Problem link: leetcode 70: climbing stairs
Intuition
You need to climb n stairs, taking 1 or 2 stairs at a time.
If n = 2, you can climb like:
- $$1+1 = 2\times (1) + 0 \times(2)$$
- $$2 = 0 \times (1) + 1\times(2) $$
if n = 3, you can climb like:
- $$1+1+1 = 3\times(1) + 0\times(2)$$
- $$1+2 = 1\times(1) + 1\times(2)$$
- $$2+1 = 1\times(1) + 1\times(2) $$
Basically you first need to decide how many steps of size 1 will you take and how many of size 2 do you need:
Hence, your first task is to solve the equation:
$$ x \times 1 + y \times 2 = n $$
To decide the number of 1s and 2s. After you decide upon x and y then you will have calculate $$ \frac{(x + y)!}{x! , y!} $$
Which is nothing but ways of chosing how exactly you will proceed. This is because we are trying to adjust x identical objects and y identical objects in x+y positions. Think of the number of ways you can arrange x men and y women in x + y positions.

-- Recorded information --
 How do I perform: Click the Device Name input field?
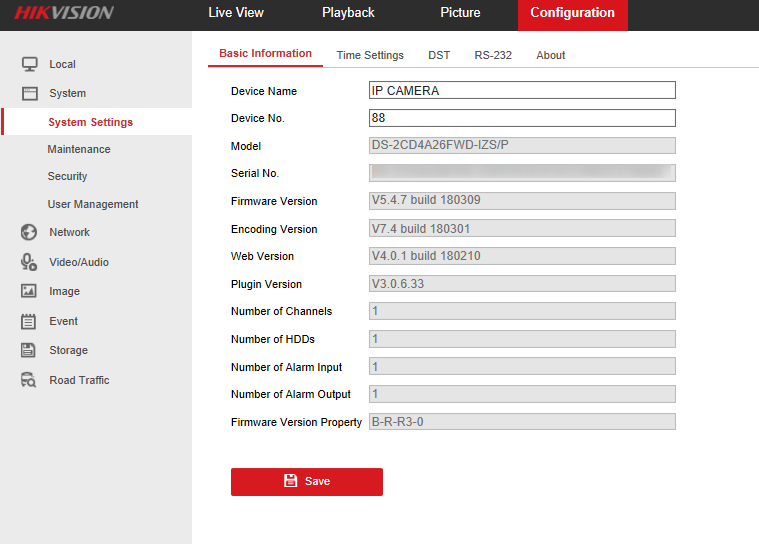[x=522, y=90]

-- Written exercise --
Pick up the climbing-stairs write-up after its last sentence and carry it on. You won't need the material for this.

-- Output of the exercise --
As an example $$n=3, x=1 $$ and $$y=1$$
Then you will have $$\frac{(1 + 1)!}{1! , 1!} =2$$. see above, they are: $$ 1+2 \ 2+1 $$
Approach
$$ y \in [0, n/2] $$
For each , calculate the corresponding values of $$x$$ using the equation: $$ x \times 1 + y \times 2 = n \ x = n - (2 \times y ) $$
then calculate $$ \frac{(x + y)!}{x! , y!} $$
and add this to your counter variable.
return counter.
Complexity
- Time complexity:
Time: O($$n^2$$)
Space: O(1)
But it can be reduced, if you can store calculated factorials. Hence, making the time complexity of calculating $$ \frac{(x + y)!}{x! , y!} $$ -> O(1) and Space complexity O(n)
Time complexity: O(n) Space complexity: O(n)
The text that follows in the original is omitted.